Communities in Nyamasheke and Rusizi in Rwanda, where the Creating Off-farm Rwandan Enterprises (CORE) project takes place, remain predominantly agricultural. The rate of unemployment remains very high, with men significantly outnumbering the women when it comes to employment in both districts.
As such this project aims to support women and youth run cooperatives and help them build diverse off-farm entrepreneurship skills so that women and youth increase their opportunities to make a living, keep their families safe and allow for more inclusive and sustainable development within communities. The project also provides training and links these trained women and youth with long term business mentors to help support them as they grow their enterprises.
Rose participated in a three-day training about entrepreneurship, business planning and record keeping organised by the CORE project. Following the training she took her newly acquired skills, especially on customer care and marketing, and started to implement changes to her business. As a result, Rose started to see an increase in her sales and decided to secure a loan from the bank worth 1,350,000 Rwandan francs, which she has used to grow and expand her business further with her husband.
"I learned how best to take care of my customers. I now ensure they feel at home when they enter my shop, park for them, and help those who buy in bulk get their good to their transport means. This encourages many people to come to my shop – this is a result of the training," Rose tells us.
Entrepreneurship training empowers women in critical thinking, oral communication, marketing/selling, planning and research.
Rose hopes to boost her business capital so that it is worth 10,000,000 Rwandan francs.
The CORE Project also helps to strengthen local saving groups by providing them with training on saving culture, loans application, group management, how to support start-up businesses, business management etc. These savings groups are linked to financial institutions to help make it easier for communities to access financial support for their businesses and the trainings help these groups to provide the support needed to help businesses to grow and contribute back to the community.
Grace had to drop out from school because her family could not afford the university fees. Initially she worked on farms to make a living but with the help of the Tuzamurane kalambi saving group, Grace was able to borrow 20,000 Rwandan francs to start her mobile money business – a mobile payments system handled by a mobile operator and accessible from the payees mobile phones. This conversion of cash into electronic value and vice versa, can be done in stores or by agents like Grace.

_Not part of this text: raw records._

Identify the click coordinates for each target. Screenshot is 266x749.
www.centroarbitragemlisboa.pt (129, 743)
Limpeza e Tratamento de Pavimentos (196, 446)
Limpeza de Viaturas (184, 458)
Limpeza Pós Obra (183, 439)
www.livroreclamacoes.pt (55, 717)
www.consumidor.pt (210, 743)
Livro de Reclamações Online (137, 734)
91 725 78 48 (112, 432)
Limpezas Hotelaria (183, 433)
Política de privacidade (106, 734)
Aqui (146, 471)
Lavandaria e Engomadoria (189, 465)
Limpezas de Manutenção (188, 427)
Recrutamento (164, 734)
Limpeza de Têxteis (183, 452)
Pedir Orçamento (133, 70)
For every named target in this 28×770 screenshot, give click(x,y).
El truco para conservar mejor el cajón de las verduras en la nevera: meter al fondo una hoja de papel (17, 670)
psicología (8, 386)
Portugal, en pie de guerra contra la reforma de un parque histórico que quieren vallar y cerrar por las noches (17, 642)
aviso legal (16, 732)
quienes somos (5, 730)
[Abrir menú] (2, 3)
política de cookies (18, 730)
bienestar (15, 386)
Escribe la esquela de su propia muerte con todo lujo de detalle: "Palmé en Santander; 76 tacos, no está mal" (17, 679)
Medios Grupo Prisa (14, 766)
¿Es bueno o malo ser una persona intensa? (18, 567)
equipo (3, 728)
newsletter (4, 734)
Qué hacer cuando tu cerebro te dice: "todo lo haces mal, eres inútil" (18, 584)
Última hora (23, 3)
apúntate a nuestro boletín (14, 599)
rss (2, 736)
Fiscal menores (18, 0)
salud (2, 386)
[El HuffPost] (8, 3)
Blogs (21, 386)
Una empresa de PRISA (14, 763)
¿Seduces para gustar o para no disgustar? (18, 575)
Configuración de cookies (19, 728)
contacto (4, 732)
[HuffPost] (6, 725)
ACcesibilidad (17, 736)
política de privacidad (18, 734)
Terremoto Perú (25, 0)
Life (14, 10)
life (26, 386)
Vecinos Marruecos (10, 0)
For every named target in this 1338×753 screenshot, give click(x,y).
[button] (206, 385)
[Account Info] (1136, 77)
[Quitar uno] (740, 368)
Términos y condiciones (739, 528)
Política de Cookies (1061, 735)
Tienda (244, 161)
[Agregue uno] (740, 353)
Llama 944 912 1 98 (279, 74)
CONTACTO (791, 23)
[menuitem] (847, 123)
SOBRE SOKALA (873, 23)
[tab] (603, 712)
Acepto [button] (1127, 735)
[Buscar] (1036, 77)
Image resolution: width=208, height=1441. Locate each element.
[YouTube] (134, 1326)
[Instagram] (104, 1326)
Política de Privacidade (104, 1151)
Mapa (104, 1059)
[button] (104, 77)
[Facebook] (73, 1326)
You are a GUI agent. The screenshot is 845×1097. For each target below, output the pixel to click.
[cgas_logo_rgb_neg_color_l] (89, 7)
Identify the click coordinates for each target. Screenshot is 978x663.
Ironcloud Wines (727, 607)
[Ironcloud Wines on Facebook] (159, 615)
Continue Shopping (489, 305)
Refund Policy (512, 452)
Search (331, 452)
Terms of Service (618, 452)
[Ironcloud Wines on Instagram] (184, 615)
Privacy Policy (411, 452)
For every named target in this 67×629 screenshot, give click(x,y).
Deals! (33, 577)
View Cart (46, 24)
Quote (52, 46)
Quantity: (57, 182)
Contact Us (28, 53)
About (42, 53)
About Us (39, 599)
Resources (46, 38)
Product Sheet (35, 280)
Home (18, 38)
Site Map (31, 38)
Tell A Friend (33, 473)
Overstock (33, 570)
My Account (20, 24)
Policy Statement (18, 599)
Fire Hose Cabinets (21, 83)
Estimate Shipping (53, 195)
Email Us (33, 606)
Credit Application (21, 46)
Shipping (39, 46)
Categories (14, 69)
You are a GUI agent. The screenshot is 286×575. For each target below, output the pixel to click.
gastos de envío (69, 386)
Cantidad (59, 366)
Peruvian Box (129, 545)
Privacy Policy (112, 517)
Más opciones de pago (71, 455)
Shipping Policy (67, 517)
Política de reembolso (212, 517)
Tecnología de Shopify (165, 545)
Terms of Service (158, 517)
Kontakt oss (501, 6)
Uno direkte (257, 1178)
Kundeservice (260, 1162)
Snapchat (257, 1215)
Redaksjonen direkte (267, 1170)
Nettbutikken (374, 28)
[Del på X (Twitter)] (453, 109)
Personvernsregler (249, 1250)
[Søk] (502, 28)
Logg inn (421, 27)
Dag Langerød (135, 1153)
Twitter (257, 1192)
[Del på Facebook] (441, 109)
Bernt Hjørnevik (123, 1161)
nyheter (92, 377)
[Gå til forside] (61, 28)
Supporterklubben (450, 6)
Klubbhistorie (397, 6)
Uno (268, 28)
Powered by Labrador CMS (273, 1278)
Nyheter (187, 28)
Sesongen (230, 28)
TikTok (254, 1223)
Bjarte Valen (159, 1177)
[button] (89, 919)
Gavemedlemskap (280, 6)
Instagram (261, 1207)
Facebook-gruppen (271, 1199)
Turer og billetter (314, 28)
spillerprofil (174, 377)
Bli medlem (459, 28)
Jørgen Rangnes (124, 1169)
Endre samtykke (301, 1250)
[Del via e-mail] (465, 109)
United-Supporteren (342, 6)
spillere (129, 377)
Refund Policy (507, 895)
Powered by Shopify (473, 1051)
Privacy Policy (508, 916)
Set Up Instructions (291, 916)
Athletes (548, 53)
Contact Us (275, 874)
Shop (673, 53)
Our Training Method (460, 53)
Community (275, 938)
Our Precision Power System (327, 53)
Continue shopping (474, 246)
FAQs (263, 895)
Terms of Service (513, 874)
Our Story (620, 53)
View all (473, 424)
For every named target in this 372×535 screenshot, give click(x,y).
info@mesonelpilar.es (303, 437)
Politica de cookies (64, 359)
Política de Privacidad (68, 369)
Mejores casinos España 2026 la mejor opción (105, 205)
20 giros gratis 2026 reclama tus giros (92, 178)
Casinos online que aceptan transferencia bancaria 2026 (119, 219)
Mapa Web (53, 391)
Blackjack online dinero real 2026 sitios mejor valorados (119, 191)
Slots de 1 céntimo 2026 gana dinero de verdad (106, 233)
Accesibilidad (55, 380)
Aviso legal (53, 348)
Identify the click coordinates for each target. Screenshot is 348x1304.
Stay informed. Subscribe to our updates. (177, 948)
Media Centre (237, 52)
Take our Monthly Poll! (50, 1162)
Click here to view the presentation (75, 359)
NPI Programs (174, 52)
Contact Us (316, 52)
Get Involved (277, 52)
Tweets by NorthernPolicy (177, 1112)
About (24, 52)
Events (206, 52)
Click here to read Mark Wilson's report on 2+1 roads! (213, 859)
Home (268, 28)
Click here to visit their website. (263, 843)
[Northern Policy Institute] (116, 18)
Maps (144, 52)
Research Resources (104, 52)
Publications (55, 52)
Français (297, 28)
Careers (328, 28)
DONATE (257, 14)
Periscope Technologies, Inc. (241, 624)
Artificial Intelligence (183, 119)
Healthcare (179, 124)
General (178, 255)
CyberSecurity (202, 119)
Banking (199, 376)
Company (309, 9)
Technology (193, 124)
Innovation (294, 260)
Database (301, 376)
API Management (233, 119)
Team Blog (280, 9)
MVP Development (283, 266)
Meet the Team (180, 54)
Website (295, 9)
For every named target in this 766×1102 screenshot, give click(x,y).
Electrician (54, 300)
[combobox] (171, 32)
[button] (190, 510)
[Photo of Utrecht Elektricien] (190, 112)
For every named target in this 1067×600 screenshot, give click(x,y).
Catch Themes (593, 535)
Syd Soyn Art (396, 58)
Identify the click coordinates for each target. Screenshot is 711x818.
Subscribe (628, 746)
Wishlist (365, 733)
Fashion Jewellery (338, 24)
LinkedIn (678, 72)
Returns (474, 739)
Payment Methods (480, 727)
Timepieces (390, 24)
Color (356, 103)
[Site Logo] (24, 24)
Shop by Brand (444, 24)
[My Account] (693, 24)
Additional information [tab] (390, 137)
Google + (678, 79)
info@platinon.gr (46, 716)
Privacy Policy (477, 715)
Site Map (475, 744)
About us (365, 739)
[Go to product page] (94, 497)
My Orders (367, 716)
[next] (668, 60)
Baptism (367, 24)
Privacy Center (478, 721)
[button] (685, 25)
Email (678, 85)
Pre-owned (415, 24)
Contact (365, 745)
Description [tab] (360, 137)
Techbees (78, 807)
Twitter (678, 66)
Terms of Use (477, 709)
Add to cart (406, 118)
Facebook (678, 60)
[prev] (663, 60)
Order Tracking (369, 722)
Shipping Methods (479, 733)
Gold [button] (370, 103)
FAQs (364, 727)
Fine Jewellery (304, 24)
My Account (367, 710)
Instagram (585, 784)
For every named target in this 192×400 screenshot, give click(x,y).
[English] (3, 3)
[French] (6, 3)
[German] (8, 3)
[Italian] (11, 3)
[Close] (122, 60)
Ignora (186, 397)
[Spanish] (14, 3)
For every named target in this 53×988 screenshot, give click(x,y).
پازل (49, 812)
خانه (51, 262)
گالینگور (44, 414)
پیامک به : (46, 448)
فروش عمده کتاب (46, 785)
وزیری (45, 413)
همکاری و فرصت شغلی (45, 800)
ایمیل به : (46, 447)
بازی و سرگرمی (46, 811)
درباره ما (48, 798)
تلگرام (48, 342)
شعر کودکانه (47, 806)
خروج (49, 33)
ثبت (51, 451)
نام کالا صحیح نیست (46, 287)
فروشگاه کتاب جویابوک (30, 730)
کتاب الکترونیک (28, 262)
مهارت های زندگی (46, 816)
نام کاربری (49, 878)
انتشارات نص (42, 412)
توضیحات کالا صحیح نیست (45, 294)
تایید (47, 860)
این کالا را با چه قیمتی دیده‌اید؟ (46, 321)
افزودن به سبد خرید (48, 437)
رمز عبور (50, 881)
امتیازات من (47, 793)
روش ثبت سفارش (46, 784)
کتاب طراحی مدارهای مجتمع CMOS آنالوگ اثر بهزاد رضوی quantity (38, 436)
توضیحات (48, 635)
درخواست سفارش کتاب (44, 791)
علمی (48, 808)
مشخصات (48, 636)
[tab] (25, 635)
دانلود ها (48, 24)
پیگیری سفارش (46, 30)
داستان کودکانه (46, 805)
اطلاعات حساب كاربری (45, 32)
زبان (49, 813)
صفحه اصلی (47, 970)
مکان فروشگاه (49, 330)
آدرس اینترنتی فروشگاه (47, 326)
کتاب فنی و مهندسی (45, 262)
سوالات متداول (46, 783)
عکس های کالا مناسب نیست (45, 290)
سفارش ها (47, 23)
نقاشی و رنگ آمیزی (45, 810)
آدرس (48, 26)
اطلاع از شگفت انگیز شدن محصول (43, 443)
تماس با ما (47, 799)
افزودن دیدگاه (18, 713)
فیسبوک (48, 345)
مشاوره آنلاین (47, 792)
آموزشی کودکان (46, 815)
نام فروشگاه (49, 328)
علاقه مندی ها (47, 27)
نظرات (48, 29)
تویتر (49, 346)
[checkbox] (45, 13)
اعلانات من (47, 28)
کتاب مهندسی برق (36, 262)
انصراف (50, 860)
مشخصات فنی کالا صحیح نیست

Grace’s business journey has not been smooth, she has experienced challenges like having inadequate capital and working in a male dominated workplace that can be a sexist environment. However, she is determined and continues to work hard. She has managed to increase the value of her business to 220,000 Rwandan francs.
"There are a lot of challenges for women in this kind of business, however the only force needed to move ahead is determination, courage and passion," Grace said.
Through the trainings and dialogue sessions, business is being leveraged to adopt conflict and gender sensitive practices. It is also being used to collectively influence post conflict development policies and practices for more inclusive and sustainable development within communities and end all kinds of violence and gender issues women and youth cross-border traders face in their daily work. Conflict hampers trade and socio-economic development and peace does the opposite.